Exercise materials -
....

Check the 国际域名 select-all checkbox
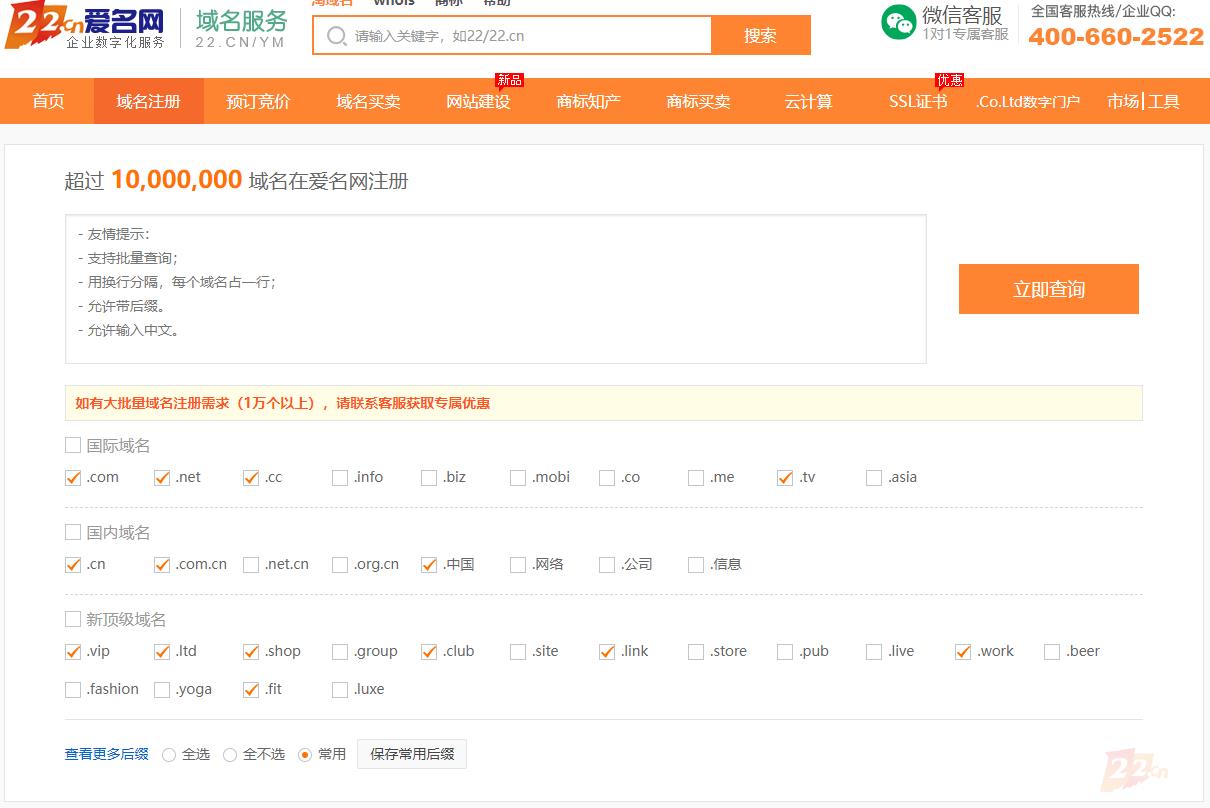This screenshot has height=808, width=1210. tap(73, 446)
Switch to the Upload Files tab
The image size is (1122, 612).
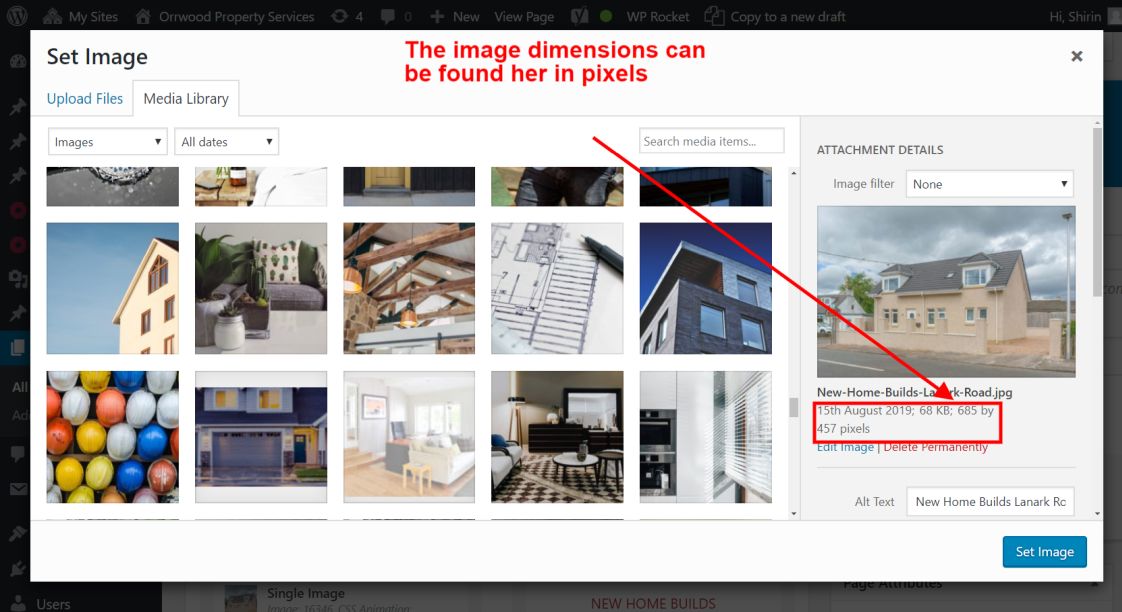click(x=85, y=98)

....

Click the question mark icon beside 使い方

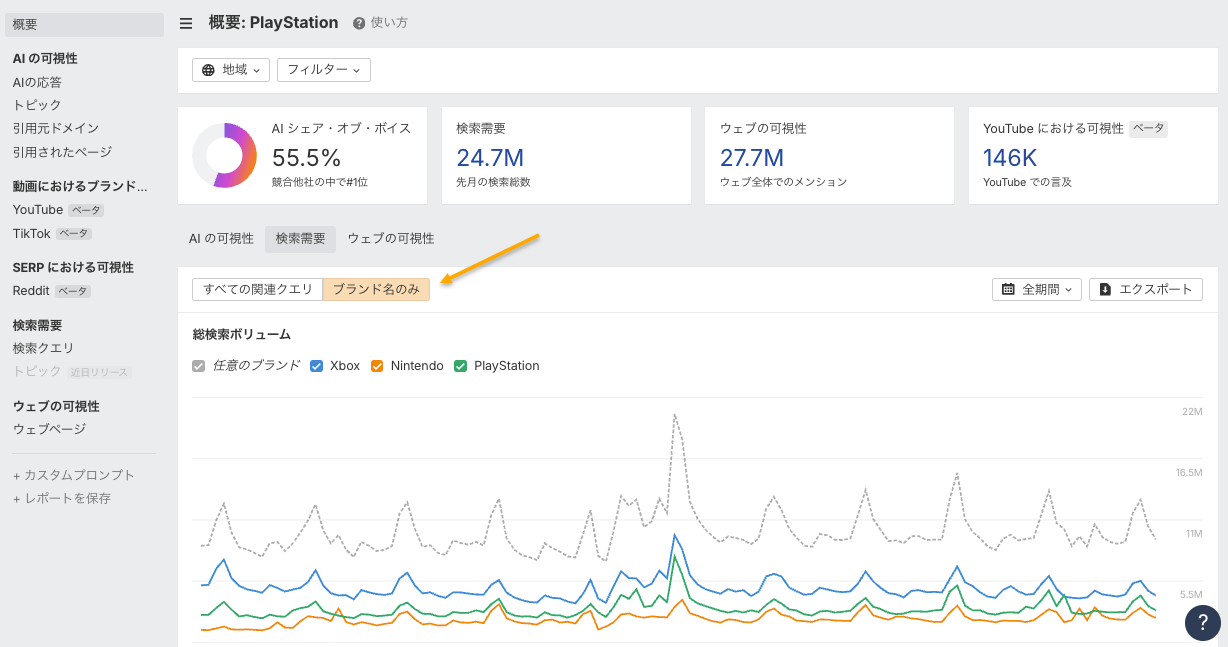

....

Give again, word for word, the stretch of lines from the line containing "Check the 国际域名 select-all checkbox" through the line containing "click(x=85, y=98)", with both of those lines included, and leave the pictures out of your answer.

Check the 国际域名 select-all checkbox
This screenshot has height=808, width=1210. tap(73, 446)
Switch to the Upload Files tab
The image size is (1122, 612).
click(x=85, y=98)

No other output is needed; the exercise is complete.